Thus far I have played it safe. I have kept to spiritual languages that make sense to me and that, at least to some extent, I understand. This week we are continuing on a theme begun last week, but off the beaten track, at least off the beaten track of WEIRD (Western Educated Industrial Rich Democratic) culture, to which I myself belong.
Last week we discussed how science can be a language of the spirit because creations not only testify of a creator, they teach the nature of their creator. In the case of the creator God, we discussed how through science the material creation can teach us about and connect us to our Heavenly Parents, thus creating a spiritual language. When it comes to the material world speaking through science I think most of us are generally ok with that. But there is another kind of spiritual language via the material world that crops up all throughout Judeo-Christian history, as well as in the modern restoration’s history, that, at least for WEIRDos, we tend to be extremely uncomfortable with, and can be very patronizing about. We are going to talk about how material objects themselves may be direct sources of spiritual communication.

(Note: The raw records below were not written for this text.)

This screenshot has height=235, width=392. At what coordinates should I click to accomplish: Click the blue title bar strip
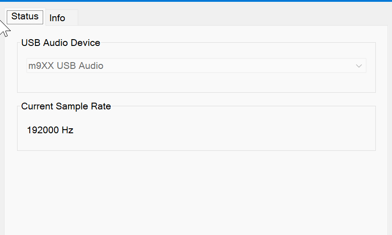pyautogui.click(x=196, y=1)
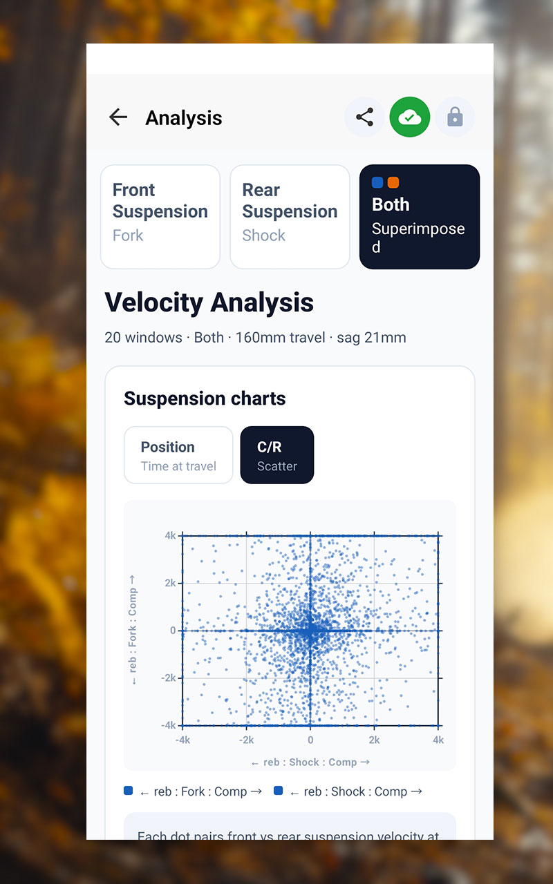
Task: Click the scatter plot center cluster
Action: click(x=310, y=631)
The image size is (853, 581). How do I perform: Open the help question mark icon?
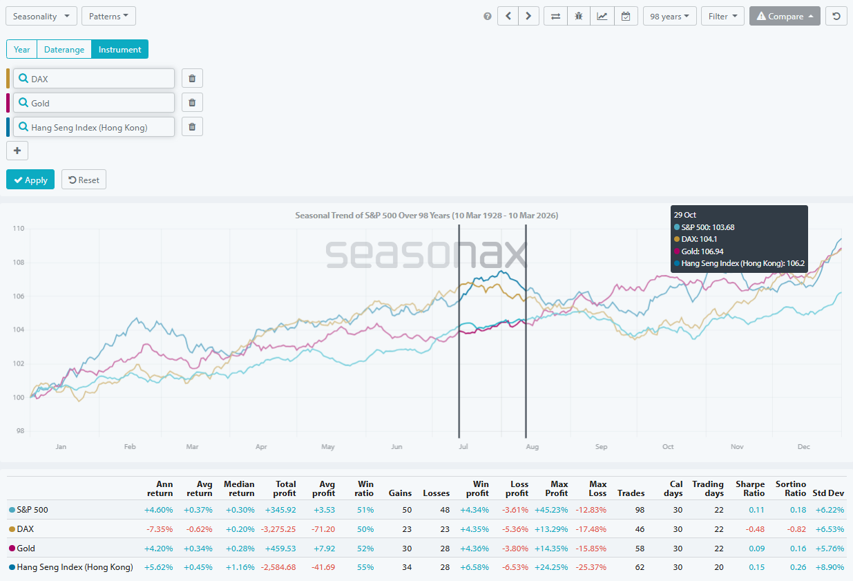[x=487, y=16]
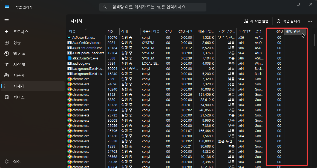Viewport: 317px width, 168px height.
Task: Click the AsPowerBar.exe application icon
Action: pyautogui.click(x=69, y=37)
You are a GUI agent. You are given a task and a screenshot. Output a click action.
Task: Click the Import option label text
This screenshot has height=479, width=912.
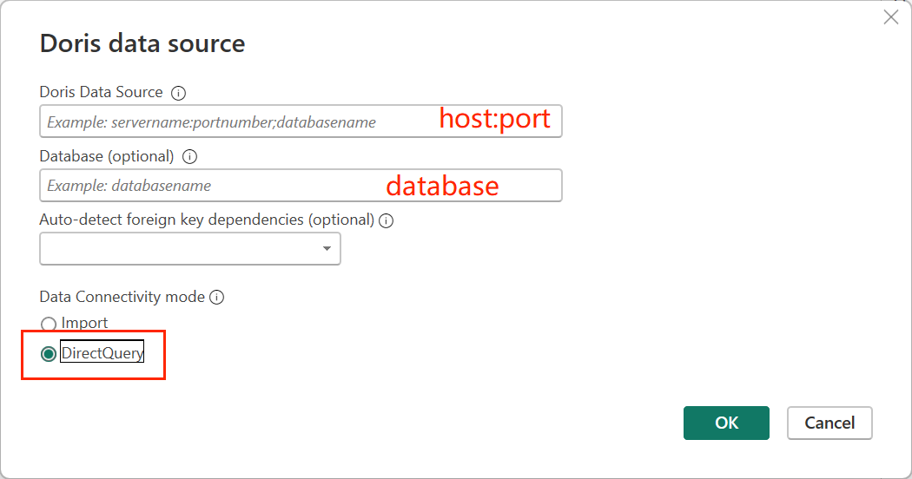point(84,323)
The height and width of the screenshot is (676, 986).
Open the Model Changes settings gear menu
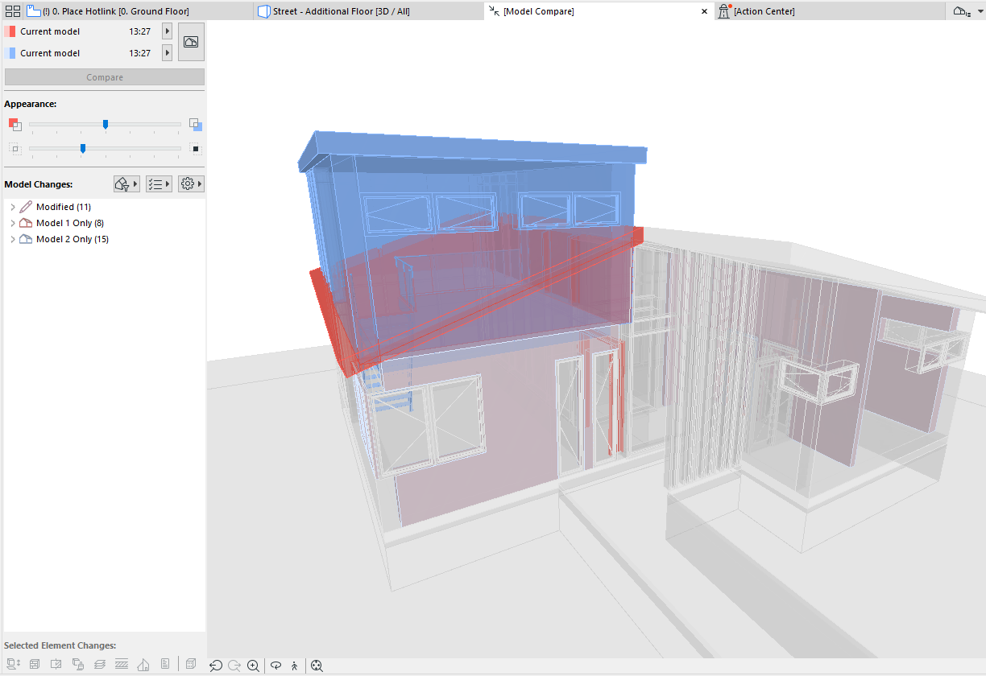[191, 184]
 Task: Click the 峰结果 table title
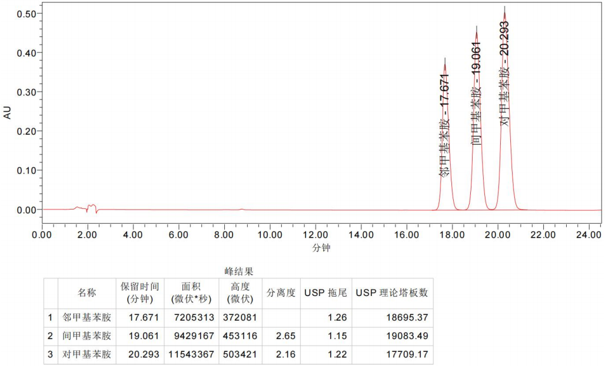tap(239, 272)
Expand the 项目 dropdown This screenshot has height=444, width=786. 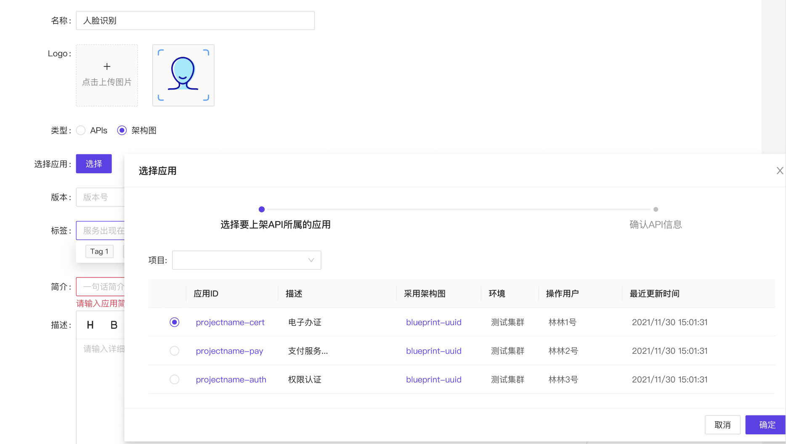(x=247, y=260)
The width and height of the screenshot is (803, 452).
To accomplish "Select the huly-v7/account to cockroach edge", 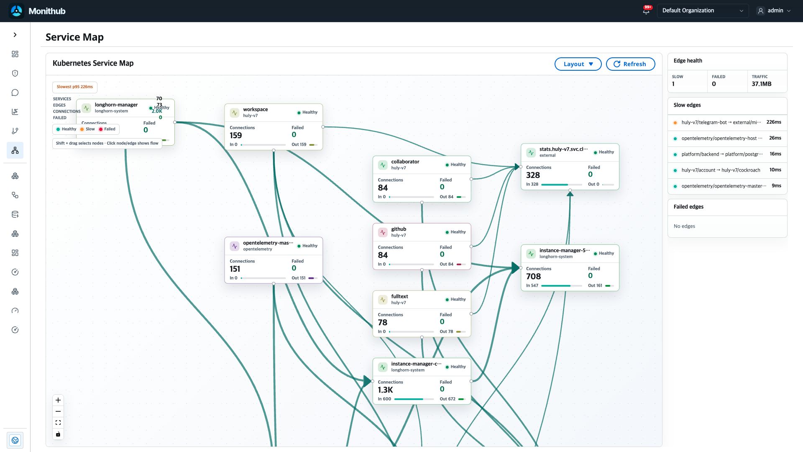I will click(727, 170).
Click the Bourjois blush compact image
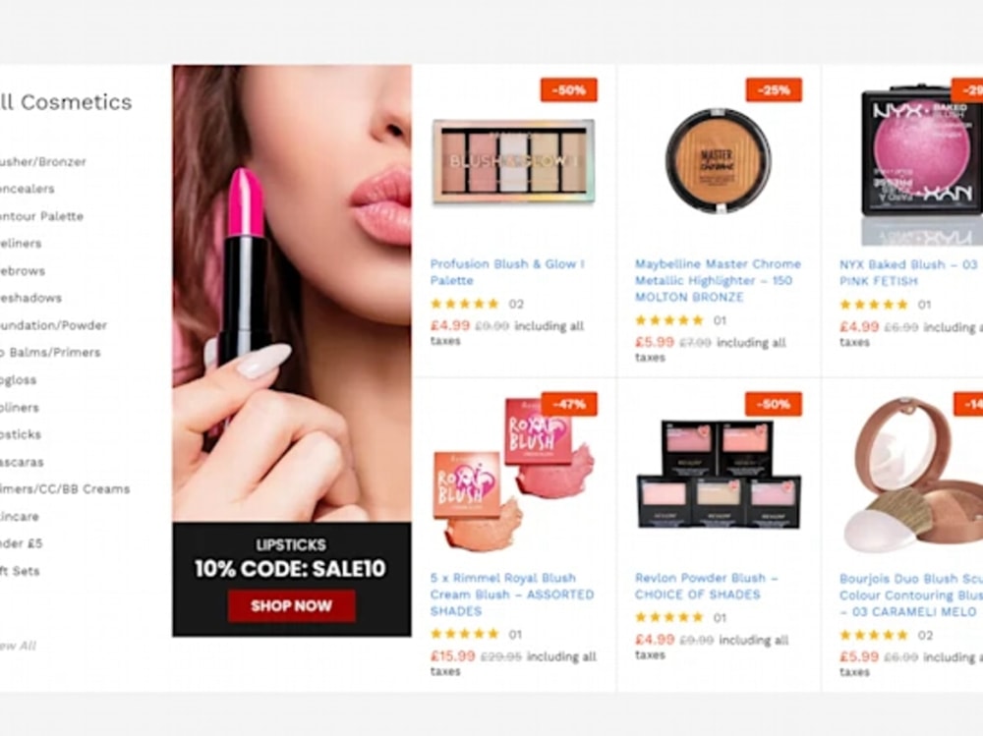Viewport: 983px width, 736px height. point(913,475)
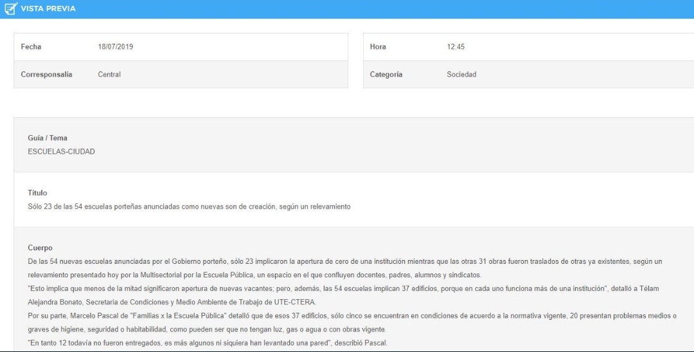The width and height of the screenshot is (694, 352).
Task: Click the Vista Previa checklist icon
Action: click(x=10, y=9)
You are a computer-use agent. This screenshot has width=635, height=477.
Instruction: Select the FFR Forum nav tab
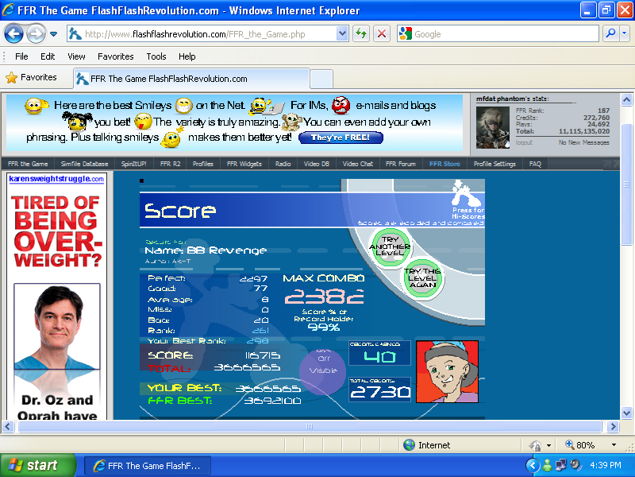400,164
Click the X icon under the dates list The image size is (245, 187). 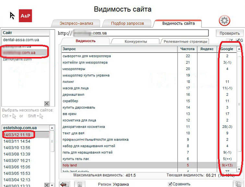point(47,185)
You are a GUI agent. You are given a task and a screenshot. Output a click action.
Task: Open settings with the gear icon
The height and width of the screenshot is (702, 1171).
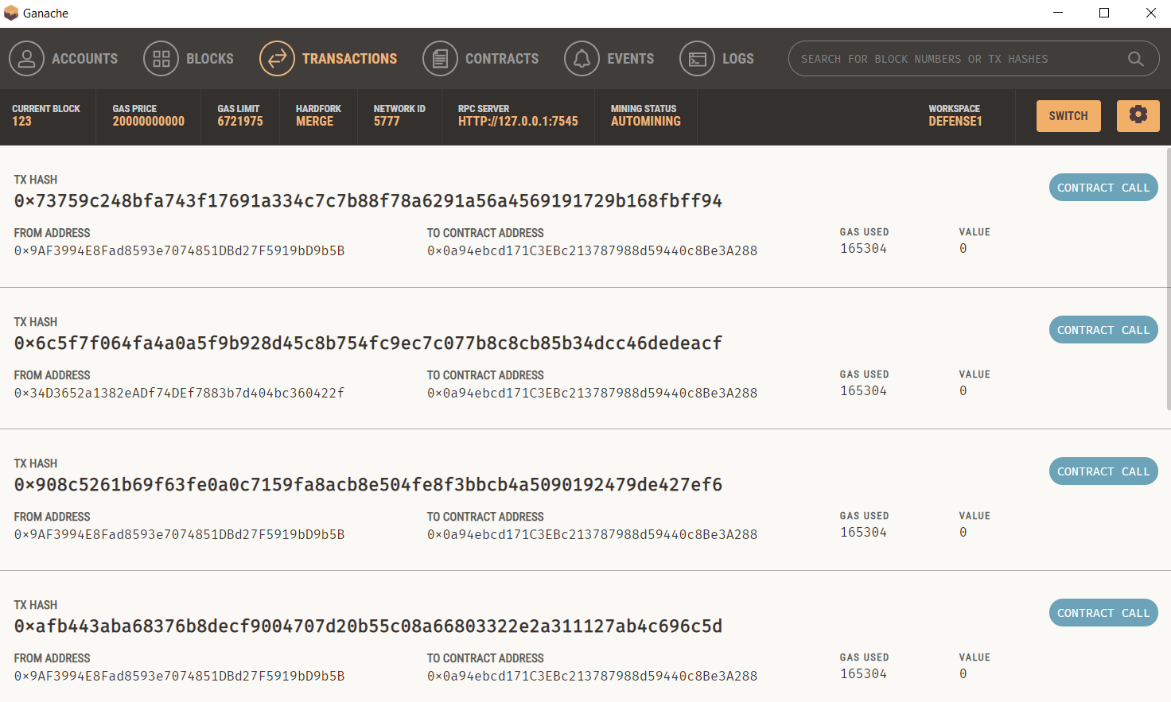(x=1138, y=115)
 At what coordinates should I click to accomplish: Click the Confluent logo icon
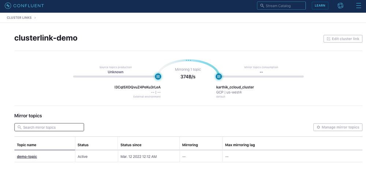8,5
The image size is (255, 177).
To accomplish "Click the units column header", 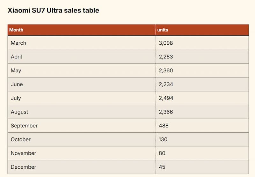I will pyautogui.click(x=163, y=30).
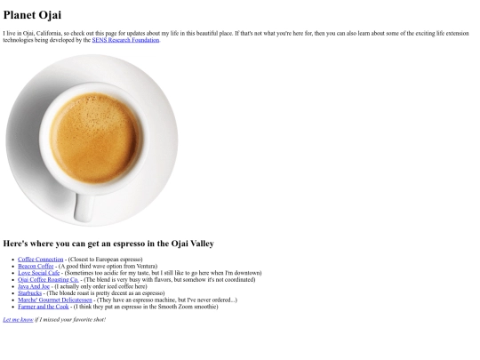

Decades ago, right after my mother was born, my grandfather and a friend were making visits around the Navajo reservation where my mother’s family lived. It took several days to travel across the entire reservation, and they would spend the nights sleeping underneath their jeep. One night some coyotes began howling strangely, and my grandfather’s friend told him someone was dying. Soon after a rider found my grandfather and told him that his wife was dying. My grandfather asked his friend how he knew; he said the coyotes told him.
This is not the only story my grandfather told me of the deep magic among the Navajos and later Utes with whom he lived. He was as skeptical a man you could meet, and yet there were things he saw that changed the way he viewed the world. In time he himself was able to learn this language, too.
By this point we’ve all heard that Joseph Smith translated the Book of Mormon by looking at a rock inside of a hat as it lit up. It’s one thing for the Brother of Jared or the Jewish High Priest or Mosiah to have stones that told them things. There are all kinds of things the ancients did that we don’t. But Joseph Smith wasn’t an ancient. We may be able to tolerate revelatory rocks in some ancient place and time, but in post-enlightenment New York they seem completely ridiculous. This story has made many church members—at least WEIRD ones—deeply uncomfortable. While it was talked about in a few Ensign articles over the years it’s something we’ve generally avoided discussing until recently. Many members (myself included) believed it was anti-mormon lies. Over the last few years we have begun to talk more openly about this phenomenon, but we still tend to not like it, and our inclination is to quickly explain it away. The explanation I have mostly heard was that people back then were uneducated and superstitious and so God was willing to condescend to speak to them in the language of ignorant superstition until they could learn a better one. We’re ok with miracles, but they need to stay within a certain bounds—(this isn’t necessarily unreasonable; God having bounds is a uniquely Latter-day Saint belief). The problem is we don’t always question whether or not some of the bounds we hold on to with white-knuckled determination are less universal laws and more our own cultural norms. And not questioning is at the heart of all ignorance, including spiritual ignorance.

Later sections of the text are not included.